Excerpted passage →

2. Inquiry: Understand, Intervene

Submitted by Steven. on January 24, 2010

This phase
Over the past few months - while writing this paper - it was obvious that capitalism is having more and more difficulties keeping its head above water by using promises for a better and happy future. Promises it could barely keep - and if it could, then only for a chosen few. What it does is to keep on producing crises, slumps of economic growth, redundancies and a tightening of the pressure of exploitation - from Asia to Latin America and the USA to Euroland. It has become clear that despite high technology and overproduction, the drudgery, the tightening-of-belts and the menace of impoverishment continue. Their New Economy fucked up and was replaced by the New War in Afghanistan and Palestine...
But then news keeps coming in about uprisings in Argentina, general strikes in South Korea, Italy and Spain, showing that the effects of capitalism can not be bombed away and that the lack of promises for the future cannot be replaced by threats from the past. But where is it going? How do the struggles come together and how do they find a way of becoming a new class movement?

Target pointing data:
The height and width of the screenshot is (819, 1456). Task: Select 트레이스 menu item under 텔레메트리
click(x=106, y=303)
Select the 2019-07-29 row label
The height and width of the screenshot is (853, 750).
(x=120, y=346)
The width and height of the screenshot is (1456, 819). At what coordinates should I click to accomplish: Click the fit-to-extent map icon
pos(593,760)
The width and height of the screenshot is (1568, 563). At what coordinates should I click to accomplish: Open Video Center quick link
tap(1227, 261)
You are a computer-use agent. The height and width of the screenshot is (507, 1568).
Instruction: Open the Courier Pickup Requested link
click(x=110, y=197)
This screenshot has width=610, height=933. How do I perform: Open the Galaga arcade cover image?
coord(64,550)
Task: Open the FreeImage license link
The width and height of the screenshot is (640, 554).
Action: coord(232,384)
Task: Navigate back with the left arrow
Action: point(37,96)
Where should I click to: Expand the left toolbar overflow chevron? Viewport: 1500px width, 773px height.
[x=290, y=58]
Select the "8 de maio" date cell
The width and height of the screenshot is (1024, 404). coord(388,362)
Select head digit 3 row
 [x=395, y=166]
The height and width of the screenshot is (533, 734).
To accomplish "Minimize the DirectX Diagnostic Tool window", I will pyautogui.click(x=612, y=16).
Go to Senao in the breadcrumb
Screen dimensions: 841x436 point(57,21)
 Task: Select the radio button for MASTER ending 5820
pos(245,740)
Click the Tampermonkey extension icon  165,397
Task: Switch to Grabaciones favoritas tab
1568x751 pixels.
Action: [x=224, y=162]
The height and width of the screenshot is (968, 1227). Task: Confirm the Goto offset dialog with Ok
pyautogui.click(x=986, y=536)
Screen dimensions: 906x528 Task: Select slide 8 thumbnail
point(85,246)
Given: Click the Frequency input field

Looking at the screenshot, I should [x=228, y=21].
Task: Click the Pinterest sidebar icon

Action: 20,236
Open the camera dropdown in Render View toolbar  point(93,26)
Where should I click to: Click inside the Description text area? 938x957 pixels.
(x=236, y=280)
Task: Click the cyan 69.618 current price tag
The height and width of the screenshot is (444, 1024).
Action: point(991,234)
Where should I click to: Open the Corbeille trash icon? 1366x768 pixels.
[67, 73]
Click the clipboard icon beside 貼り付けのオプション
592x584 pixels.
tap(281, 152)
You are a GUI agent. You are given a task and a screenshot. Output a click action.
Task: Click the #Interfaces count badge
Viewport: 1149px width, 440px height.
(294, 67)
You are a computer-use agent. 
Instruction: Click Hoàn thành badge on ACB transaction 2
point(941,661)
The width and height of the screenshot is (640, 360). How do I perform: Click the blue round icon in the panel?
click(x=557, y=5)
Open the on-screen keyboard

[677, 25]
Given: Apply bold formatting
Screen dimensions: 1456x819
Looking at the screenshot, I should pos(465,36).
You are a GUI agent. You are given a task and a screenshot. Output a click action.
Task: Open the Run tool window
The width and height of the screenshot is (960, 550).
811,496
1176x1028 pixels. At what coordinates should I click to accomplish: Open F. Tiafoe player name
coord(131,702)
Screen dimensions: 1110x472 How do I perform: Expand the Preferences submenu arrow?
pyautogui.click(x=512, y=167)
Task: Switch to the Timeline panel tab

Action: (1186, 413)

Problems to work on →
1. Name every country that the Inquiry text mentions as a place of uprisings or general strikes.
2. Reproduce word for word the stretch of the Inquiry text from "But then news" through "new class movement?".

Expected responses →
1. Argentina, South Korea, Italy, Spain

2.
But then news keeps coming in about uprisings in Argentina, general strikes in South Korea, Italy and Spain, showing that the effects of capitalism can not be bombed away and that the lack of promises for the future cannot be replaced by threats from the past. But where is it going? How do the struggles come together and how do they find a way of becoming a new class movement?